New effective correlation point under 0 L/min of shielding gas flow rate

Fig. 11.

Rule 2

5.2 Testing and Verification of Different Shielding Gas Flow Rates on Line

After obtaining the classification rule, the accuracy of the rule needs to be verified on the ZYNQ board, and the current signals after the AD conversion are simultaneously judged by the Rules 1 and 2, that is to say, the CMT periods satisfying the associated points are respectively counted. Since the minimum confidence is set as 0.75 during data mining on the PC side. Therefore, for every 100 CMT cycles, if 75 CMT cycles can satisfy the associated points, they are considered to be in compliance with the rules. If it satisfies Rule 1, the shielding gas flow rate can be directly judged to be 10 L/min, and the LED 2 is lighted. If it satisfies Rule 2, it can be judged that the shielding gas flow rate is 25 L/min and the LED 1 is lighted. If the two rules are not satisfied, it can be judged that the shielding gas flow rate is 0 L/min and the LED 3 is lighted.

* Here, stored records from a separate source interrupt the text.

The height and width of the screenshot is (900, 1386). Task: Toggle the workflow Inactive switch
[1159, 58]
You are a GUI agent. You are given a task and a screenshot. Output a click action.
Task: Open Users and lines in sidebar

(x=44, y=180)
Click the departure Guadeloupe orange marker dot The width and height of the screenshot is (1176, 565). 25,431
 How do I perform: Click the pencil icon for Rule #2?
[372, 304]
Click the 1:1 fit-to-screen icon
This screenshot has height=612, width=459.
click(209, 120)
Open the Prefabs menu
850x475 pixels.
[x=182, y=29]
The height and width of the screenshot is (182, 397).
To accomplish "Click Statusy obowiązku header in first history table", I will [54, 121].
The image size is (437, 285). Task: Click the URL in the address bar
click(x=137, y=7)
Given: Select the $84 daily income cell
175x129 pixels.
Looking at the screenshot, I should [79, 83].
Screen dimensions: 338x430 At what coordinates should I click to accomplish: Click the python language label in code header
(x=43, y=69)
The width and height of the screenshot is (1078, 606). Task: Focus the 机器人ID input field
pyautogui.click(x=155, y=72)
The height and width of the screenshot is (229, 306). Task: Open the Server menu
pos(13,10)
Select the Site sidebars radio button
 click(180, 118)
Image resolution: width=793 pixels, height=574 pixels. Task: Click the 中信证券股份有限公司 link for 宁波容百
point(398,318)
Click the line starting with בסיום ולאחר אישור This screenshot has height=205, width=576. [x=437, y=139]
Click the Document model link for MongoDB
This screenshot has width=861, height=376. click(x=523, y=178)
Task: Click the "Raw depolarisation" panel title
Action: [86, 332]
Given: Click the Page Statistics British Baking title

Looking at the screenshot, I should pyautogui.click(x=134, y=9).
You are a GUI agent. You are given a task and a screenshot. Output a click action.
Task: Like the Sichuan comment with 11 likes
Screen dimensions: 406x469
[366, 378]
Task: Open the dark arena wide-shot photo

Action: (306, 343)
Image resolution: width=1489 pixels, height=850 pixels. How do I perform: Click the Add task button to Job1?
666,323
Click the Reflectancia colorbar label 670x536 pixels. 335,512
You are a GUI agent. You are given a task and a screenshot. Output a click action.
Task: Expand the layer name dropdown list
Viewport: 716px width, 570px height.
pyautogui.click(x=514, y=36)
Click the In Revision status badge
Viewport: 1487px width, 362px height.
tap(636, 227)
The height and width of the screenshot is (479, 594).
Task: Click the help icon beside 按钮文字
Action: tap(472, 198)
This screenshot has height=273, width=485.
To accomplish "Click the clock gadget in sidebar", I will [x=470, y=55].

In the online welding experiment, after abundant experiments, the LED lights can be lighted correctly. In order to increase the accuracy of the conclusion, 15 channels of shielding gas flow rate are selected. The current of each welding is exported through the Gigabit Network port, and the confidence of the correlation points is calculated at PC. The confidence of Rule 1 and Rule 2 is shown in Table 4.

Table 4. Confidence of Rules 1 and 2

In Table 4, the confidence of the current data with the shielding gas flow rate of 10 L/min is greater than the minimum confidence set by the Apriori algorithm (0.75), and the confidence of the current data of the shielding gas flow rate of 25 L/min and 0 L/min is less than the minimum confidence degree. That is to say Rule 1 is able to distinguish the shielding gas flow rate of 10 L/min from the shielding gas flow rate of 25 L/min and 0 L/min.

At the same time, the confidence of the current data with the shielding gas flow rate of 25 L/min is greater than the minimum confidence level set by the Apriori algorithm of 0.75, and the confidence of the current data of the shielding gas flow rate of 0 L/min is less than the minimum confidence. That is to say Rule 2 is able to distinguish the shielding gas flow rate of 25 L/min and 0 L/min.

In addition, similar shielding gas flow experiments were carried out with spectral data under TIG welding process. In the experiments, the shielding gas flow rates were 25 L/min, 10 L/min and 3 L/min respectively. Through data mining, three kinds of rules for shielding gas flow were found. The confidence levels of Rule 1 and Rule 2 are shown in Table 5. Rule 1 can distinguish the shielding gas flow rate of 25 L/min from the shielding gas flow rate of 10 L/min and 3 L/min. Rule 2 can the shielding gas flow rate of 25 L/min 3 L/min. The experimental results demonstrated the effectiveness of using data mining to distinguish shielding gas flow rate.

Table 5. Spectral confidence of Rules 1 and 2

6 Conclusion

In this paper, in order to overcome the drawbacks of traditional welding quality detection methods, an online quality detection method based on Apriori data mining algorithm is proposed. The ZYNQ board is used as a carrier to distinguish the welding electrical signals under different shielding gas flow rates. The following conclusions are obtained:

1. (1)

   In the CMT process, the electrical signals have different rules under different shielding gas flow rates.

2. (2)

   A novel current data mining algorithm based on Apriori algorithm is proposed. The experimental results show that the algorithm can successfully identify the differences of current data under three different shielding gas flow rates, and the ZYNQ board is used to realize online identification of shielding gas flow rate.

3. (3)

   The conclusion of the experiment has been demonstrated by abundant experiments, and the current data is collected for offline verification, which has good accuracy and robustness.